Я подошел к выходу и встал у пустующей стены, я ожидал человека. От противоположной, что смотрелась шевелящимся серым пятном, отделился силуэт и стал приближаться в мою сторону. Ноги он не переставлял, а загребал ими. Узнать было трудно, но я узнал – Шурик. Я всегда был коротышкой рядом с ним, теперь он показался мне меньше меня (может быть, только показалось). Весь какой-то изжеванный, куртчонка не по погоде, с серым лицом.
Поздоровался, с неподдельно-собачьей застенчивостью, неуклюже втягивая голову в плечи (одно выше другого), спросил:
– Володь, на бутылочку пива, если можешь?..
Мне хотелось кинуться бежать, мне было стыдно перед ним за мой холеный вид, стриженую аккуратную бороду, мне хотелось дать ему нормальных денег, – он, может быть, и взял бы их, но унижен был бы до края.
Я сунул ему бумажку на 5–6 бутылок, стараясь не смотреть ему в глаза.
Следующей зимой встретил общего нашего знакомого, жившего с ним в одном доме.
– Шурик умер, – сообщил мне его сосед.
11. «Как бы ни был красив Шираз»
С этим волшебником я познакомился в Нью-Йорке. Он приехал на симпозиум психиатров. Проживал в роскошном отеле. На уровне хобби занимался психиатр еще и живописью, поэтому знал многих художников, к тому же частенько они бывали еще и его пациентами.

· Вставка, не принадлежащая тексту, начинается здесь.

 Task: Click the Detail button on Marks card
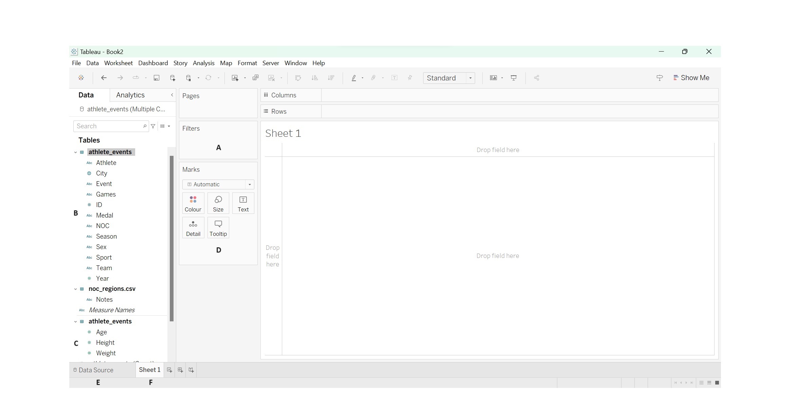point(193,227)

Мой друг, знавший его с обеих сторон, сговорился с ним встретиться – тот пожелал поприсутствовать на нашем собрании (готовилась выставка, обсуждались некоторые проблемы). Доктору надо было как-то проводить время в чужом городе, ну и познакомиться с новыми людьми. Звали доктора – Шаров. Тут забавно: я так и не понял, кличка это его, псевдоним; так как рисовал он исключительно одни шары – розовые, голубые, зеленые, фиолетовые, черные – или же выбрал тему себе в соответствии с фамилией и стремился ее оправдать.
Встретились в холе отеля и двинули пешком по одной из шикарных авеню с 50-х улиц в сторону даунтауна. По пути Шаров рассказывал о своих научных достижениях, затем плавно перешел на художников.

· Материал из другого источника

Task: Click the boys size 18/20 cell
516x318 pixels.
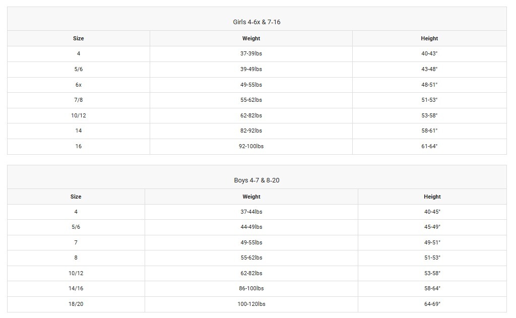Action: 76,304
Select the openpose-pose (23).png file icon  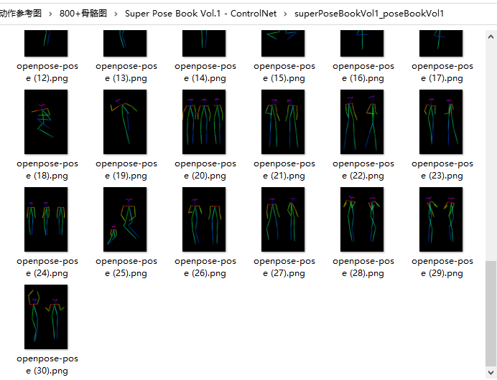[x=441, y=122]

Тут мой приятель задал доктору такой вопрос: «А вы сами-то себя кем больше ощущаете – доктором или пациентом?»
– Ты, – он был значительно нас старше, комплекцией обладал внушительной, ну и звание доктора, видать, позволяло; он всех называл на «ты», а мы с почтением выкали, – ты что хочешь сказать, что все художники сумасшедшие?
Друг мой: «Ну, Вы-то уж явно сумасшедший».

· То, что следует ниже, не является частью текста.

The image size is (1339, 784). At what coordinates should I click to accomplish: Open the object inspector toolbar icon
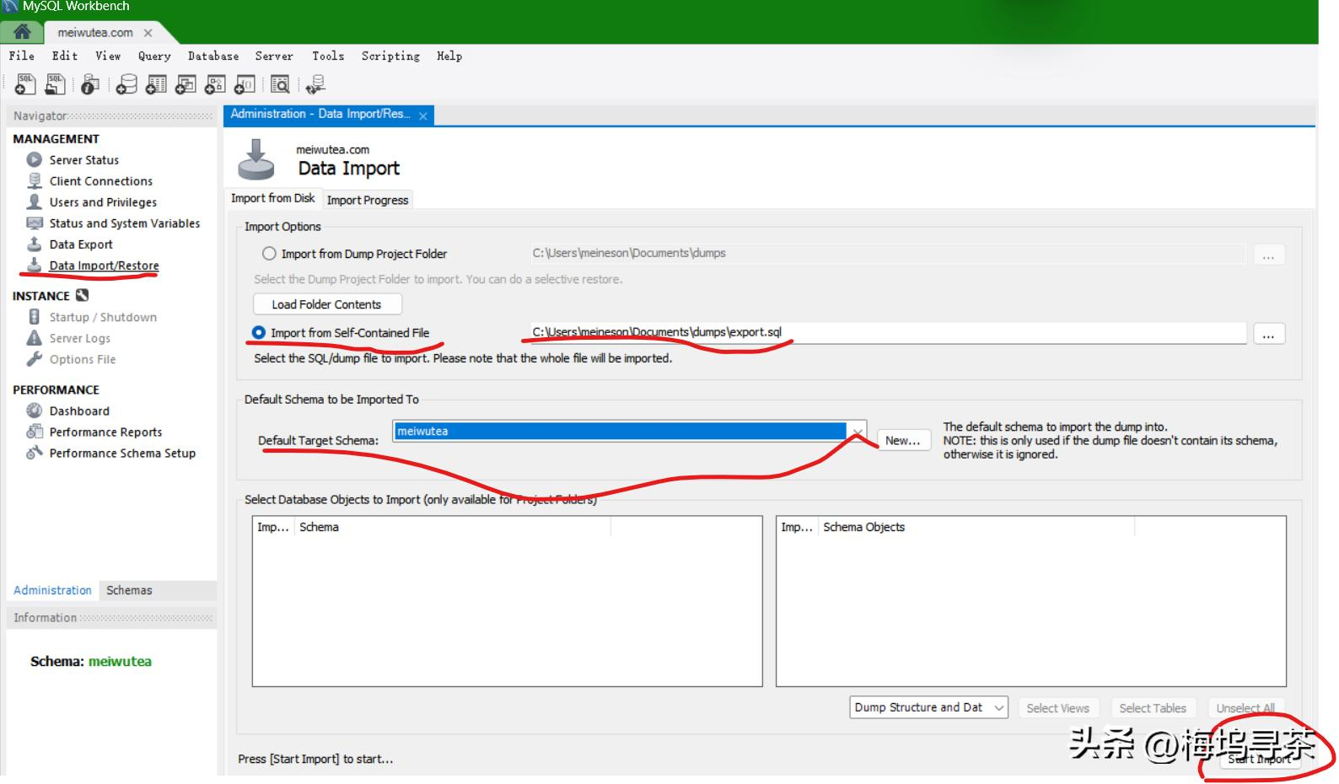click(x=89, y=84)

Шаров ни единым жестом не выказал никакой реакции на такой вопрос, как океанский лайнер продолжал идти, рассекая воздух, задрав кверху нос.
В маленькой студии одного из художников набилось человек пятнадцать. Доктор сидел тихо, скромно слушал. Естественно, «незнакомца» спросили, кто такой, чем дышит. Доктор отвечал:
– Делаю чудеса…Вот у кого из вас что-то болит? Мгновенно снимаю любую боль. (У меня ужасно болела голова, но я промолчал.)
– У меня! – выскочил один из художников. – Голова у меня болит.
– Иди сюда. Сейчас всё пройдет.
Доктор горой поднялся над щупленьким парнишкой, схватил и сдавил ручищами своими тому голову так, что у него перекосилось лицо, глаза вытаращились.
– Всё, больше не болит, иди садись. Кто еще? Любая боль, я повторяю, мгновенно…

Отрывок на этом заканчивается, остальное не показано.